**Try it:** Find every line below that contains the word "using" and copy it out.

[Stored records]

#####

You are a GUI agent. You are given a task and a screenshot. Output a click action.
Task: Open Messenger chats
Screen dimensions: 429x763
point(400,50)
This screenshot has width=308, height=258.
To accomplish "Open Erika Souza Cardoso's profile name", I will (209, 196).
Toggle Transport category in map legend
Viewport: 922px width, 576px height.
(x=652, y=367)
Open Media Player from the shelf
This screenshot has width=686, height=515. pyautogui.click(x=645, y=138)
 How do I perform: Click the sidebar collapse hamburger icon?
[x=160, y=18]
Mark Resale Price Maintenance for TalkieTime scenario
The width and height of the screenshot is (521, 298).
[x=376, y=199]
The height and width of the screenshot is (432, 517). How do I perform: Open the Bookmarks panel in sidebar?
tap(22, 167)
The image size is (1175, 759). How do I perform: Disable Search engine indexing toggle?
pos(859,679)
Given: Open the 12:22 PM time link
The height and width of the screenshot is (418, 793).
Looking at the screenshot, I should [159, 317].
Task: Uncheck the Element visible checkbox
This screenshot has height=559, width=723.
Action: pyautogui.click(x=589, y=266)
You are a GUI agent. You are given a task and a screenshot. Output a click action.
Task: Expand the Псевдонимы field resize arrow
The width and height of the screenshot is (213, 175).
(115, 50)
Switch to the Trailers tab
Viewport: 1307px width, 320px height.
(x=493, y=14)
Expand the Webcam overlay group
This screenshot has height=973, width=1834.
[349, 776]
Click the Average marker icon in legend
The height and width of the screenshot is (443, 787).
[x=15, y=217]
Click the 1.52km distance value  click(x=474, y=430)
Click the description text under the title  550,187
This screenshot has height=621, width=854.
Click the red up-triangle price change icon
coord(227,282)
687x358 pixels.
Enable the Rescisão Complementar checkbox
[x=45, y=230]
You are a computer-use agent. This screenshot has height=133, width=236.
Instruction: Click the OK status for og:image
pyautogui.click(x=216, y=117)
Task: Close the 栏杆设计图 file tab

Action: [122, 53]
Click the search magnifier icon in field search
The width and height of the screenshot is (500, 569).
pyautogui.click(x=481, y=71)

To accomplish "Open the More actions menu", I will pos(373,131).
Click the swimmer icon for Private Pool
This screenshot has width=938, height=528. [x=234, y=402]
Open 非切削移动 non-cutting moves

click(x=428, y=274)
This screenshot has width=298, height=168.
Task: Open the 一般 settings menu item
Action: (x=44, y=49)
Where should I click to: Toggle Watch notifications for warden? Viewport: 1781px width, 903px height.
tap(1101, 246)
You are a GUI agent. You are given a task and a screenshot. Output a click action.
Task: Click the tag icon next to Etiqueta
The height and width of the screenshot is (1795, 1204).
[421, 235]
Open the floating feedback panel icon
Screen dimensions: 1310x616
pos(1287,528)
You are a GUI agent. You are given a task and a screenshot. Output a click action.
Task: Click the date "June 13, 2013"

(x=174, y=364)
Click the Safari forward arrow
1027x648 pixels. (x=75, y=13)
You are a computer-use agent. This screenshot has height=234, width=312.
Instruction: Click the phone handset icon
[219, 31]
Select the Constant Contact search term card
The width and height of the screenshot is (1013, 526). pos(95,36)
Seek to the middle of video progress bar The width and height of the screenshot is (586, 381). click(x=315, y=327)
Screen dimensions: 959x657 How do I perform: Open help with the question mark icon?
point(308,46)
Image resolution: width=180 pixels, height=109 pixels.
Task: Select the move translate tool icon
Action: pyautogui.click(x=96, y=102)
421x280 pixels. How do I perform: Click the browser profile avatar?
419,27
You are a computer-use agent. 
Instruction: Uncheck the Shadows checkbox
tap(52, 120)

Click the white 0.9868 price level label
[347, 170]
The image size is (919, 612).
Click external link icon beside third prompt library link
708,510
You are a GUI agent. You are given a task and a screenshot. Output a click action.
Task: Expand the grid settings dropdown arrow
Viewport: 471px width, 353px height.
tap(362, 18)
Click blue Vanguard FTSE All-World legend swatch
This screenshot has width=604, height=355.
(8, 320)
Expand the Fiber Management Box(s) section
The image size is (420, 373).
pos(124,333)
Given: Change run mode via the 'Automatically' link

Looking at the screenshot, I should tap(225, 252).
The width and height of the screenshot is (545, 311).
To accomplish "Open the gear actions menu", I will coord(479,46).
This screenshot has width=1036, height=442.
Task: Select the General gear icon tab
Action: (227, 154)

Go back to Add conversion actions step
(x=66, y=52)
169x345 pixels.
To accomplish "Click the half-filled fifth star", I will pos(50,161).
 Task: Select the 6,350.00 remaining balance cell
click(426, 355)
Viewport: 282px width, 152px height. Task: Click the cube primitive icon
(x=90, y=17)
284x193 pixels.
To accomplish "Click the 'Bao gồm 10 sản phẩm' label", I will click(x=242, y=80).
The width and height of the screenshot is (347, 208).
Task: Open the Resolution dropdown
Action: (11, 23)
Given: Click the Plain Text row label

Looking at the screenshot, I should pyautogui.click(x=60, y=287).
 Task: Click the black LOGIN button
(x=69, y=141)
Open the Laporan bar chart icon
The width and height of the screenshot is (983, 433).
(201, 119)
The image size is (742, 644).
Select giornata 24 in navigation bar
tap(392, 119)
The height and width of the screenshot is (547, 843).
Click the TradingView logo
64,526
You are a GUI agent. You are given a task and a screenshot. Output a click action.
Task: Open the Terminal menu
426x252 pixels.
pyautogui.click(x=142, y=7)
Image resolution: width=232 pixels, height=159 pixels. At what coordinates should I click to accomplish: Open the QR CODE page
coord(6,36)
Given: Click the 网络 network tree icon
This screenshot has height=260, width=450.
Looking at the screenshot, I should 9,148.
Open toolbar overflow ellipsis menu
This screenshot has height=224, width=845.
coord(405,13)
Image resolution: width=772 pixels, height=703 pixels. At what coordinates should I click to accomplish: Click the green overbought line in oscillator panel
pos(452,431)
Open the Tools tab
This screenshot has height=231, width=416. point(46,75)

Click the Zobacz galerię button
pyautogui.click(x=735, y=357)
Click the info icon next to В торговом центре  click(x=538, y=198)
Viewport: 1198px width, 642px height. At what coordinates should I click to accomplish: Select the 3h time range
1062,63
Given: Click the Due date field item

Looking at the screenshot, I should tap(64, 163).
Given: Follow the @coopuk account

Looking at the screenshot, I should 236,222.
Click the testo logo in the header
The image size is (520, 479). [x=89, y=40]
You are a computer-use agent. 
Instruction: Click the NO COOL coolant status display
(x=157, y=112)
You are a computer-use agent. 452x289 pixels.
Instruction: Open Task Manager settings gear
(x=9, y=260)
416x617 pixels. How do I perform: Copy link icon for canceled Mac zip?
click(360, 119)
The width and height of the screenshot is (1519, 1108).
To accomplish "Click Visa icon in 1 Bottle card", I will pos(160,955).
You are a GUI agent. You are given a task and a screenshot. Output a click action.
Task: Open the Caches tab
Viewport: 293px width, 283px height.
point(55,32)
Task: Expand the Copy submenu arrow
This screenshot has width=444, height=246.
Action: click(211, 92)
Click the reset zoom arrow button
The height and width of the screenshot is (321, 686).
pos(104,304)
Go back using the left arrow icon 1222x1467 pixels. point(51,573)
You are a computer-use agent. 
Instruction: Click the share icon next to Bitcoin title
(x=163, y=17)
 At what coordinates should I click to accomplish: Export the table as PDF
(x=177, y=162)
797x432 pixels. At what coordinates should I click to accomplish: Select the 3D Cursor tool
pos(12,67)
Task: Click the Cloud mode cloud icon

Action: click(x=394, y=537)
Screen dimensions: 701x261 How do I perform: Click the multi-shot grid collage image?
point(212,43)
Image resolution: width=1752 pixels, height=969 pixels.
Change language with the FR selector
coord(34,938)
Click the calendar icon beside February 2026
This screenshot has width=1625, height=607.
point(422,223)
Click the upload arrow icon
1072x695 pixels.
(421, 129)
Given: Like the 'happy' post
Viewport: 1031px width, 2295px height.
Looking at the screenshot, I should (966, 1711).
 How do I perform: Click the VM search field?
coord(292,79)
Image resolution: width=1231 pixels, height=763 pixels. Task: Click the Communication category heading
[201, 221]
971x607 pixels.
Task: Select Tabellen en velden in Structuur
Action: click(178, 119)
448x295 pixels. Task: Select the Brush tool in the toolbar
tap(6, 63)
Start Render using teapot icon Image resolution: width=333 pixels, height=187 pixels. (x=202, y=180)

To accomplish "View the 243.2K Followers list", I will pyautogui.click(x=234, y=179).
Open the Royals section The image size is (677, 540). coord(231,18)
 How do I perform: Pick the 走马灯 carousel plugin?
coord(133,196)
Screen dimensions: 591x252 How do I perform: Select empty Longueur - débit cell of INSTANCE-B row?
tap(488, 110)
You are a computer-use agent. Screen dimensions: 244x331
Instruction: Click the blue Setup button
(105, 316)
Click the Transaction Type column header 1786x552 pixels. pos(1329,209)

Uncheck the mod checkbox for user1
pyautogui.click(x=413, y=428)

#####

**Solution for this task:**
Go back using the left arrow icon 1222x1467 pixels. point(51,573)
Start Render using teapot icon Image resolution: width=333 pixels, height=187 pixels. (x=202, y=180)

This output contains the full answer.